** BEGIN PAGE TEXT **
This is a transcript of my presentation given at the Ashoka U Exchange at Brown University, February 20-22, 2014.
My elevator moment
For over five years I’ve been teaching courses on sustainability at Capilano University in Vancouver, Canada. I help students to understand and, ideally, take action on environmental and social issues.
Personally, I consider myself to be socially conscious and environmentally concerned. As much as possible, I try to “walk the talk” by living with compassion for people and the planet.
Despite my values, a few years ago I had formed the embarrassing habit of taking the elevator three floors to get to my office on campus. I had always silently cursed low-floor elevator users in the past. Now, I had become one of them. Given my self-professed concern for the environment, I found it quite troubling that I had failed the simple task of choosing the stairs.
How could I authentically convey the importance of sustainability to my students, if I couldn’t even take a few flights of stairs to get to my office? This was my elevator moment.
Staircases and Frappuccinos
So, I decided to start a one semester challenge to only take the stairs while on campus and to count how many flights I actually climbed and descended.
One semester is a good time frame for a new challenge because it is short enough to be doable, but long enough to form a new routine. In fact, most experts suggest it takes two months to form a new habit.
Not only did I want to do good for the planet, but I also wanted to measure the benefits to me personally. After one semester I had taken just under one thousand flights of stairs, both up and down. Using a simple online calculator I learned that I burned roughly around 2,000 Calories, or 0.6 lbs of fat, over the course of the semester. This is equivalent to two coffee Frappuccinos every month but without the guilt. Now, in my books, that’s a change worth making.
How do you make change?
Changing anything in life is hard. We often possess the knowledge and skills needed to make a change, but without sufficient desire it simply won’t stick. For me, the incentive of two guilt-free Frappuccinos a month makes it easy to keep using the stairs. The warm and fuzzy feeling that I’m helping the planet is a bonus.
My elevator moment made me rethink how I approached the classroom. My past courses on sustainability had focused squarely on the domain of the head, in other words, cognitive learning. This isn’t all bad. Cognitive learning lets you expand your knowledge base and enhance your critical thinking skills. In a nutshell, it helps you build book smarts.
** END PAGE TEXT **
** BEGIN MATERIAL SUPPLIED **
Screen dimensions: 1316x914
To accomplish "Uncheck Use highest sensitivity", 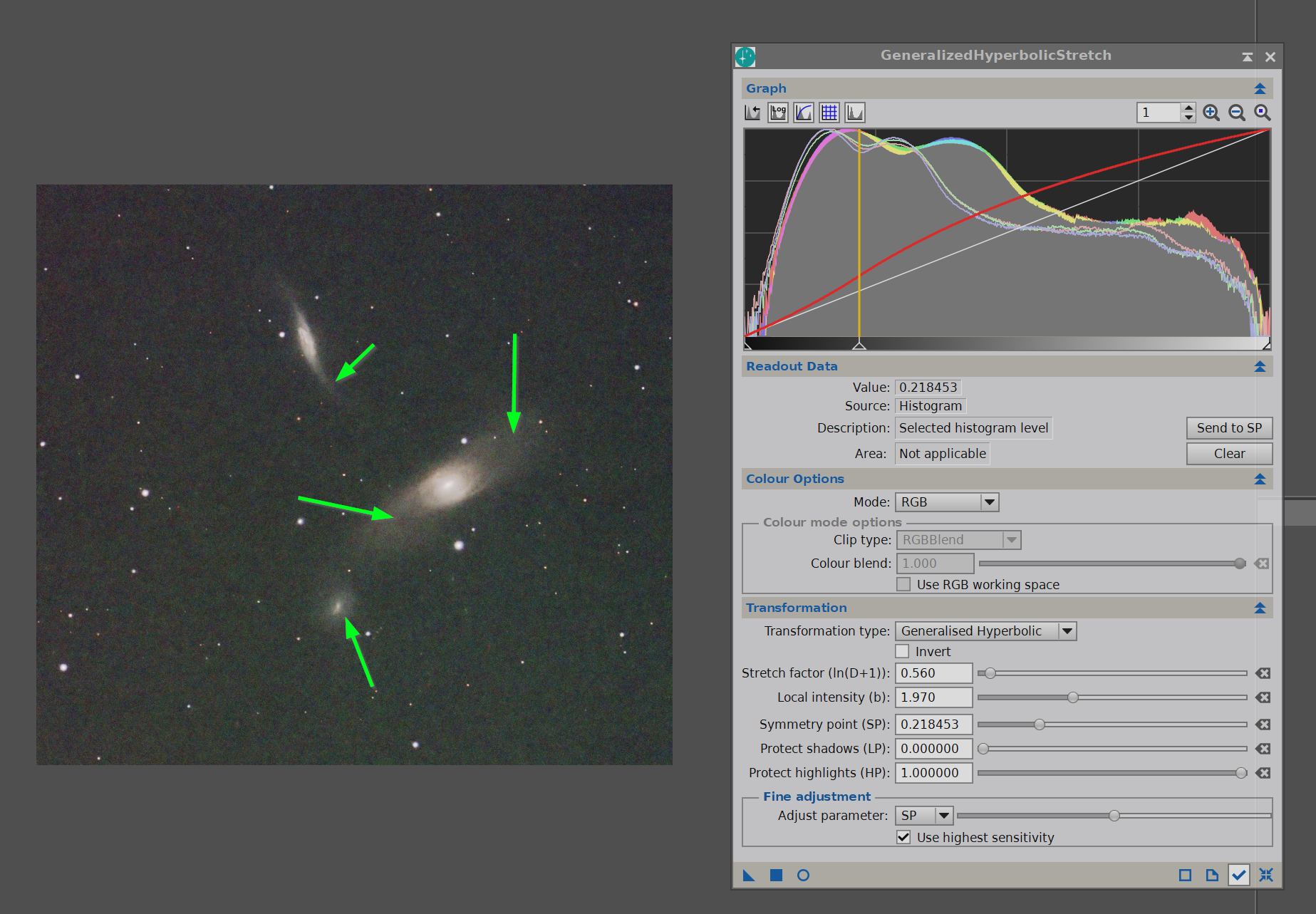I will pos(903,837).
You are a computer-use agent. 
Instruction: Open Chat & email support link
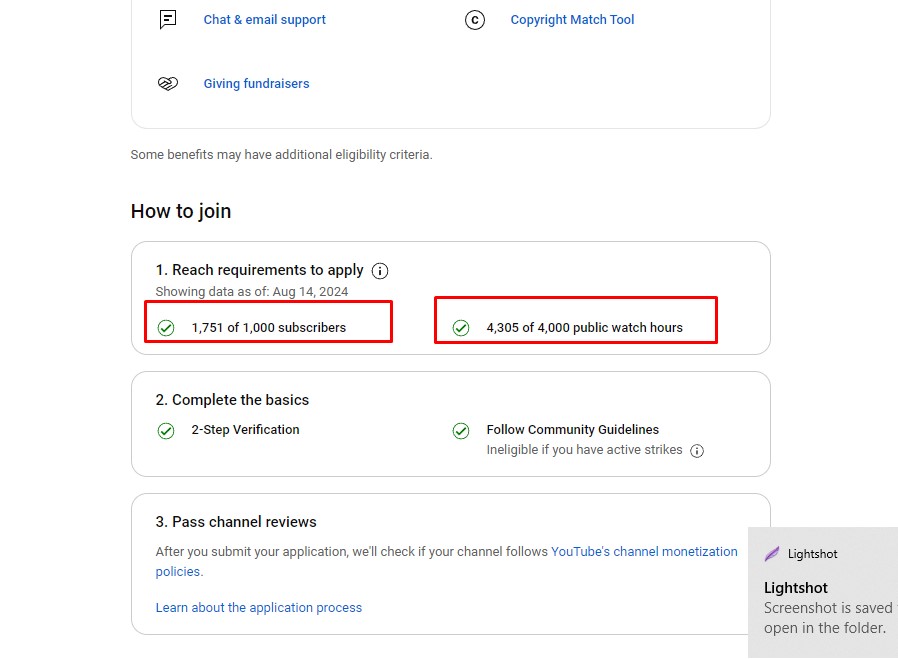(264, 20)
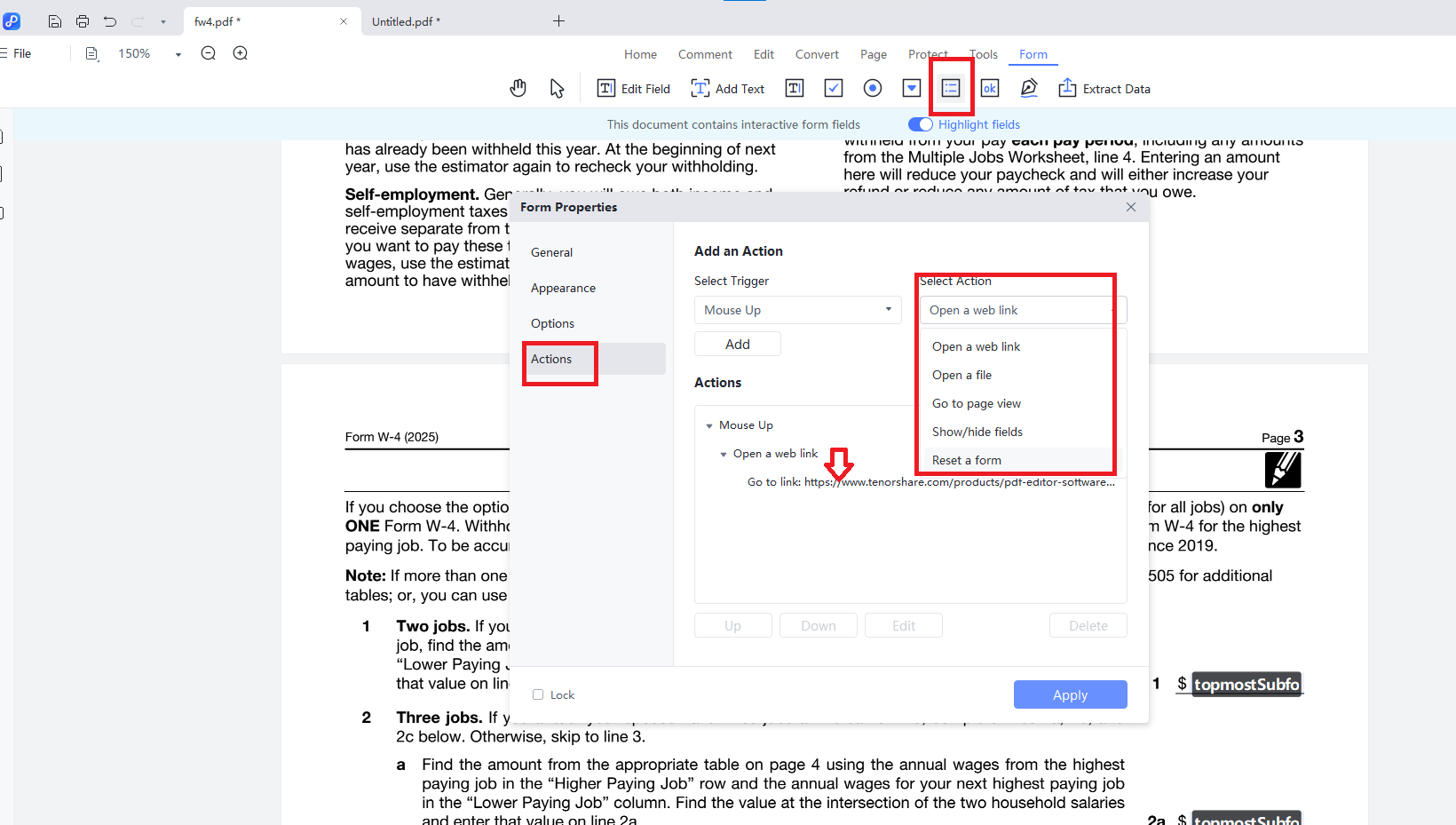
** END MATERIAL SUPPLIED **
**EXERCISE INSTRUCTIONS**
1. According to the transcript, why did the speaker choose a single semester as the length of the stair challenge? Answer in one to three sentences.
2. Repeat the passage of the transcript between "Personally, I consider" and "choosing the stairs.", inclusive.
The records were taken from a different source than the transcript.

**RESULTS**
1. A semester is short enough to be doable but long enough to form a new routine. Most experts suggest that forming a new habit takes two months.

2.
Personally, I consider myself to be socially conscious and environmentally concerned. As much as possible, I try to “walk the talk” by living with compassion for people and the planet.
Despite my values, a few years ago I had formed the embarrassing habit of taking the elevator three floors to get to my office on campus. I had always silently cursed low-floor elevator users in the past. Now, I had become one of them. Given my self-professed concern for the environment, I found it quite troubling that I had failed the simple task of choosing the stairs.